Although not very frequently encountered in a truly wild situation, hoptrees (also known as wafer ash and/or stinking ash even though this species only has a superficial resemblance to true ash trees in the Fraxinus genus) are quite hardy and can be deliberately planted outside of their native range which includes much if not most of southern and south-central Ontario. They often succeed in any moderately fertile, well draining but moisture retentive soil that is in part sun through to full shade.
Individuals are either male or female, and sensibly the female individuals produce the characteristic wafer-like seeds which are comprised of a flattened disc which encloses the seed (that contains one or sometimes two genetically different embryos) surrounded by a paper-like tissue which permits the seeds to be distributed by the wind. These fruits are produced in large, congested clusters that mature from a vivid light green through to a dark brown and often persist on the trees through the winter and into the following spring. The blossoms of both genders are wonderfully fragrant and attract the attention of a multitude of native insects and pollinators.

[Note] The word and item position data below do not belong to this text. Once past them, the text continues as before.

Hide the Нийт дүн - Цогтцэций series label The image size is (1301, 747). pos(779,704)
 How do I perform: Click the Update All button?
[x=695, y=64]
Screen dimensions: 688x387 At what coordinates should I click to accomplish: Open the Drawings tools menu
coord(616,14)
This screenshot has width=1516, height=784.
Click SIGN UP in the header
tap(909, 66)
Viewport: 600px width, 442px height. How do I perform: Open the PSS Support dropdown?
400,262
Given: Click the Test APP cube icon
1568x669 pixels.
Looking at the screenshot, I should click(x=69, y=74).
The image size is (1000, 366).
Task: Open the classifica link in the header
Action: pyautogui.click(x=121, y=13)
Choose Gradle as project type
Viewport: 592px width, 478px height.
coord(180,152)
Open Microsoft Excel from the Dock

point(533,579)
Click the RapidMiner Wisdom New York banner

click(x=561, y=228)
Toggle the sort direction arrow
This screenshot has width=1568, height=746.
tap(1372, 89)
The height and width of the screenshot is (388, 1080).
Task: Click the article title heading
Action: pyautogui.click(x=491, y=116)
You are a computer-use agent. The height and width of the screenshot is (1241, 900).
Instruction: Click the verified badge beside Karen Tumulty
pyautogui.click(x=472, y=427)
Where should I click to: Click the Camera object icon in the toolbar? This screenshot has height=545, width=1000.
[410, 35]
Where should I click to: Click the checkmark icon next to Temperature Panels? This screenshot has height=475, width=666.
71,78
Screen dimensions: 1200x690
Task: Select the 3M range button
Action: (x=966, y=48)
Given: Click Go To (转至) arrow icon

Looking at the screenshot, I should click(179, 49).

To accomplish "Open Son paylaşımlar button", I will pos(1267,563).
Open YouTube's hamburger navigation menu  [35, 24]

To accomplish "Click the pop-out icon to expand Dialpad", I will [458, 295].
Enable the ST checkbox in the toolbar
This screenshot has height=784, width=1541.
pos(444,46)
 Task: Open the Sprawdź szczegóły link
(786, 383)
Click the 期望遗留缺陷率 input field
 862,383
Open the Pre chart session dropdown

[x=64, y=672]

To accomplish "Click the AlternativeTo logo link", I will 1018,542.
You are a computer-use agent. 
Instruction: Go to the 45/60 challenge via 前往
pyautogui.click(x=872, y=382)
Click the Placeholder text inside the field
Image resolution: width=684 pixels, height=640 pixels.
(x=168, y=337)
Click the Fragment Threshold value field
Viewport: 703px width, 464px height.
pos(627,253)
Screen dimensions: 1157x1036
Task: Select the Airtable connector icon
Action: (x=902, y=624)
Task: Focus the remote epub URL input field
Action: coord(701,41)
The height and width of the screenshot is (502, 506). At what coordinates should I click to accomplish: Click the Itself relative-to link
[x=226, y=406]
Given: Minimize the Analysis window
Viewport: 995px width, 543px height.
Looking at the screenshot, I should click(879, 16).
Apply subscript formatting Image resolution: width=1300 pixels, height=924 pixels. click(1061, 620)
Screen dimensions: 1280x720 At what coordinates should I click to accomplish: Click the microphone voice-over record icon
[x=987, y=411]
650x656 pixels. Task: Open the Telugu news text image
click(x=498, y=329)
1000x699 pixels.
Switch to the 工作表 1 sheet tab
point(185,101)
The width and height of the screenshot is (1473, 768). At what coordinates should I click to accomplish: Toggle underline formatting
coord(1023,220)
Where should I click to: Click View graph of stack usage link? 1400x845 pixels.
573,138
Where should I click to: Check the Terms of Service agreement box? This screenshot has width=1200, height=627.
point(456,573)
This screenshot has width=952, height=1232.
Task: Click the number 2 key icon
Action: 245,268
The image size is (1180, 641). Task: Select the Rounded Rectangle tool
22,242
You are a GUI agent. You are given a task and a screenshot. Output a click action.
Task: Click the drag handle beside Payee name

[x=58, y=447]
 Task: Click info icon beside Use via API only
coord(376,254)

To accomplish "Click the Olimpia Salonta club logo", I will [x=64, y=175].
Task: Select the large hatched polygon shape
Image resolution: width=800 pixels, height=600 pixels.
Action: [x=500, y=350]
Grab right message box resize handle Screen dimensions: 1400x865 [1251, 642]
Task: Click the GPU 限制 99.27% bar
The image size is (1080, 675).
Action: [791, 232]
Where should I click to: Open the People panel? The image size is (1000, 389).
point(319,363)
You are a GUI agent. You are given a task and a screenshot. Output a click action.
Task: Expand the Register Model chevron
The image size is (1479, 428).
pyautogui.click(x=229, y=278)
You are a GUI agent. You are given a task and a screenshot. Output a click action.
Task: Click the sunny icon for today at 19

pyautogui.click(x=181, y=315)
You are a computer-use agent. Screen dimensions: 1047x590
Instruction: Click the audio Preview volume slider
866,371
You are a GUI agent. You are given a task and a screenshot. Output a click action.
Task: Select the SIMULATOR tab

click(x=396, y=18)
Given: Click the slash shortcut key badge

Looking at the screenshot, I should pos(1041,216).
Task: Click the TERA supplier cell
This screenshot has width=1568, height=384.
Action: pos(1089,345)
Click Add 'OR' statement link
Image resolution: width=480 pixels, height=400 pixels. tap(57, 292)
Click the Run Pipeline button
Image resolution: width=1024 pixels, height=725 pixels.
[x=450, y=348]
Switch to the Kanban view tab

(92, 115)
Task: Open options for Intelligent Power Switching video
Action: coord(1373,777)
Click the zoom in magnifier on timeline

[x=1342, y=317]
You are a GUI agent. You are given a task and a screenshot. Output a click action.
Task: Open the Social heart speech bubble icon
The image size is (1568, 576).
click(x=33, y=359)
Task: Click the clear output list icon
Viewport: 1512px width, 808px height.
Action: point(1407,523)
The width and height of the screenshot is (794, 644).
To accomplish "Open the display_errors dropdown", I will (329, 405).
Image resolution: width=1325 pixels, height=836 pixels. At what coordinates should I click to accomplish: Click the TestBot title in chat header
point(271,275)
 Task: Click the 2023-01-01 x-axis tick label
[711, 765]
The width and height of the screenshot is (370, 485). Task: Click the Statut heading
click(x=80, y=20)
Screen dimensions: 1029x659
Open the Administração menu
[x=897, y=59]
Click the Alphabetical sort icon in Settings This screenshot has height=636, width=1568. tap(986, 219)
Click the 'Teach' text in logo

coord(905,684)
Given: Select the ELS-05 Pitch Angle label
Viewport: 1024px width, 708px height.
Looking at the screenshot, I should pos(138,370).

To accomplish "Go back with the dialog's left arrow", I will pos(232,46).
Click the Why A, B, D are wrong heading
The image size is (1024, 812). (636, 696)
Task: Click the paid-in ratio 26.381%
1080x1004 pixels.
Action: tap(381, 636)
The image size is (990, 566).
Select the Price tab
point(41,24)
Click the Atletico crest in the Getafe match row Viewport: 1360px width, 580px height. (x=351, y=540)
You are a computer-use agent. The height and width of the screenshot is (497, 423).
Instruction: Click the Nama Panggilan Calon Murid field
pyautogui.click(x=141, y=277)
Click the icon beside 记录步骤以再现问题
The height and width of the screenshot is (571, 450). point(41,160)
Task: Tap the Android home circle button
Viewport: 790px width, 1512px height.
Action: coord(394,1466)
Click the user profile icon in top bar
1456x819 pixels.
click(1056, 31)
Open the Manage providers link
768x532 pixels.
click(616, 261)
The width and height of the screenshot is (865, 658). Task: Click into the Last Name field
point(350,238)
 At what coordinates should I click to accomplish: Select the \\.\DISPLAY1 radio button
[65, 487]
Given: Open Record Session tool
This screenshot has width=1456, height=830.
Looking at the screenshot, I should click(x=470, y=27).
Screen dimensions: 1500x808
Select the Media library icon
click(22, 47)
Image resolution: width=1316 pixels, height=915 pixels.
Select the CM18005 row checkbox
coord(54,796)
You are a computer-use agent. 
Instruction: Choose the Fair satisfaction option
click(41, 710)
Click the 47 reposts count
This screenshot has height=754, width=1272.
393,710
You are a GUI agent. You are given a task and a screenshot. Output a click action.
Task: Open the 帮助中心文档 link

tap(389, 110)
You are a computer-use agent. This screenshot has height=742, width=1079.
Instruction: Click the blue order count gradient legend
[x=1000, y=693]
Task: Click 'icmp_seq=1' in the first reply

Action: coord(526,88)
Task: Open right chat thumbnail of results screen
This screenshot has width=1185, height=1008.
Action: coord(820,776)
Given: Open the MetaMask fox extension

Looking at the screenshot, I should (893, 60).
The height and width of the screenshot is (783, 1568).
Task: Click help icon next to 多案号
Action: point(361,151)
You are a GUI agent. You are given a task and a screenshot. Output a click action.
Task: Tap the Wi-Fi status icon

The fruit of the hoptree are of particular interest as they posses quite a few medicinal compounds which exhibit anti-bacterial, anti-rheumatic and digestive tonic properties. The most common namesake for the species, hoptree, implies that it has also been used in the production of beer. I have seen reference to this relationship many times but have failed in tracking down an actual recipe in which the fruit (most likely when still green in mid-summer) has been used and in what amount. The anti-bacterial and mild preservative properties known to the seeds make them additionally suitable as a hop substitute.
This means, naturally, that I am going to have to step up to bat and figure this one out myself. Stay tuned for when I get around to harvesting some of the samaras (botanical term for the day meaning winged fruits/seeds) and boiling them up with some malt. I’ll probably start off with a small batch just to see how things go and then perhaps try brewing up a larger amount if it looks promising. Until then, there’s nothing like (re)acquainting yourself with a plant then taking a stroll through Plants for a Future. Guaranteed to get you lost in the world of botany for at least 20 minutes at a time. Anything longer and you’ve got a chronic case of the plants.